Since March 16, the day he landed in Calcutta with two friends for a tour of India and Sri Lanka, Li has been regretting his decision to take drone pictures and videos with the idea of uploading them for his 6.6 lakh followers on TikTok.
“I like to travel, I like to take photos and share beautiful sceneries. If people see, they will also like to go there,” Li said.
“I have taken drone pictures and videos at many places across the world. Nobody stopped me. Only once in Bali, a security (guard) asked me to bring it down, saying it was not allowed. But he let me go.”
However, Li regrets not researching enough on the Internet before sending a drone up on the Victoria Memorial premises, which incidentally was not the place he had initially planned to visit.
Reaching Calcutta on an early morning flight from Malaysia and with a plane to catch for Varanasi in the afternoon, Li, who had chucked his job at the Japanese IT major NEC to start his own business so he got more time to travel, had a narrow window.
He intended to visit Thakurbari at Jorasanko (Rabindranath Tagore’s home) but changed the plan after being warned about the heavy traffic.
“I paid more entry fee as a foreigner (at Victoria). They should have checked my bag and warned me (against flying a drone). Bags are checked all the time — at hotels, at airports,” Li said.
He was caught by the CISF, which is in charge of security at Victoria, and handed over to Hastings police station.
While his friends were allowed to go after being questioned, Li was arrested, produced before the chief metropolitan magistrate and remanded in 10 days’ police custody. He obtained bail after the custody period ended, but had to deposit his passport with the police.
Jayanta Sengupta, the curator of Victoria Memorial, said that while camera photography was allowed inside the public area of the museum and its garden, the use of drones required permission from the army, the custodian of the place.
“It is clearly mentioned at the north and south gates,” he said, adding that the warning against the use of drones was incorporated following instructions from security agencies two years ago.
“Many people come to us for permission.

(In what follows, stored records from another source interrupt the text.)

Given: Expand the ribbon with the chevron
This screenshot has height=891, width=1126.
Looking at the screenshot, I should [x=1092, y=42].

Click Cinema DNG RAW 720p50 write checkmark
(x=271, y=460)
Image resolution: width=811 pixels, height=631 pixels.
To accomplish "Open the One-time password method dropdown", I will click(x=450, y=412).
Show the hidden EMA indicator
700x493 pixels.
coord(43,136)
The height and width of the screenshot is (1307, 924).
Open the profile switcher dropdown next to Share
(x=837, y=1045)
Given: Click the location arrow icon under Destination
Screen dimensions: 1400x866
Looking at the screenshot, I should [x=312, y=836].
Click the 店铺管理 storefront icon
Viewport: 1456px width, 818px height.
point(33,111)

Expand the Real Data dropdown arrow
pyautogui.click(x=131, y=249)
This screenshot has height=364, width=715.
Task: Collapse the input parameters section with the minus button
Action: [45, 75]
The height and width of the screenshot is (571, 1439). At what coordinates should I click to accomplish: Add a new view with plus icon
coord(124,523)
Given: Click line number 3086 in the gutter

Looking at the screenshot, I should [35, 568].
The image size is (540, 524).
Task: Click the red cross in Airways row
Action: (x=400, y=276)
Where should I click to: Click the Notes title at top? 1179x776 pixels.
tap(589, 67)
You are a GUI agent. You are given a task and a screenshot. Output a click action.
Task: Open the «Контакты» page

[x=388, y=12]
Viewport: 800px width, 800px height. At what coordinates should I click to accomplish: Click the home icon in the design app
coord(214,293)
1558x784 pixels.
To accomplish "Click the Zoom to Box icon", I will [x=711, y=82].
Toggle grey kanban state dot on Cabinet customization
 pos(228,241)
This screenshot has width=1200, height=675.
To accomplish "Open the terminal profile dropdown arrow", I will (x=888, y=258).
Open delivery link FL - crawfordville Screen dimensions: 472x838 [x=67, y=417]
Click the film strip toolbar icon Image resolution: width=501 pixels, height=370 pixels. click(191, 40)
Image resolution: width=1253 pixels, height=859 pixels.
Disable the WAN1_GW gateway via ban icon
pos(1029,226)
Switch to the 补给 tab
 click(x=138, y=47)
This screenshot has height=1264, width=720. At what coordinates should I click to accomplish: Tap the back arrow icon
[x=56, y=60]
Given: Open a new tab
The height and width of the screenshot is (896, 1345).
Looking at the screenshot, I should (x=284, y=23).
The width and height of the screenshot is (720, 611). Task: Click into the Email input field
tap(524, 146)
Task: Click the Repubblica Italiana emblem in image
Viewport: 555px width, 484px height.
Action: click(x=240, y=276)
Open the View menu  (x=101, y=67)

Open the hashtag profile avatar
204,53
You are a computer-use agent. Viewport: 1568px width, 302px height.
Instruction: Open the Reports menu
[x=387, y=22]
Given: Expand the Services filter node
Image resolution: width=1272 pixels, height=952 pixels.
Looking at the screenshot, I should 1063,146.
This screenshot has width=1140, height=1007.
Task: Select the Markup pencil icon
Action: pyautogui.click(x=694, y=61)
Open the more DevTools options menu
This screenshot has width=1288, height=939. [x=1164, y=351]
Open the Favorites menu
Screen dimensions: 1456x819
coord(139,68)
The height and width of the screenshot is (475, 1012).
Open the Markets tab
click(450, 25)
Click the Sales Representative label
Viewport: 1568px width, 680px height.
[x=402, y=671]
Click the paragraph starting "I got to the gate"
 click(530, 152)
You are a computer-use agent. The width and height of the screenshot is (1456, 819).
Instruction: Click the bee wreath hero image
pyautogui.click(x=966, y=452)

We direct them to the army.”
Li’s lawyer, Avijit Das, has moved a petition seeking early disposal of the case, stressing that Li, whose family back home includes his parents, a brother and a sister, suffers from chronic nephritis (a condition in which the kidneys get inflamed).
The court has directed a forensic test of the drone’s contents.
“Considering the nature of the allegations levelled against him, it appears that it is vital to ascertain first as to what was the substance of the video which was being recorded by him at the time of the incident, as the said content would reveal whether it was done in the capacity of an amateur tourist visiting India, or in some other capacity and for some oblique purpose,” the chief metropolitan magistrate said.
The chargesheet filed by the police on July 17 said: “It is clearly mentioned in the report of the FSL (forensic laboratory) that the accused person captured still picture and videos for 31 minutes with the drone.”
It did not mention the contents of the videos, as directed by the court.
While awaiting his fate in the Phoolbagan apartment, Li uploads old videos on TikTok. He also watches movies, sometimes Hindi films, and plays games on his cellphone.
As a young boy, Li used to go to the neighbourhood church with his mother. As he grew up, the visits became infrequent.
But for the past few months, Li has been getting up every morning remembering the religiosity inculcated in him by his mother and with a muted prayer on his lips: “God, let me return home.”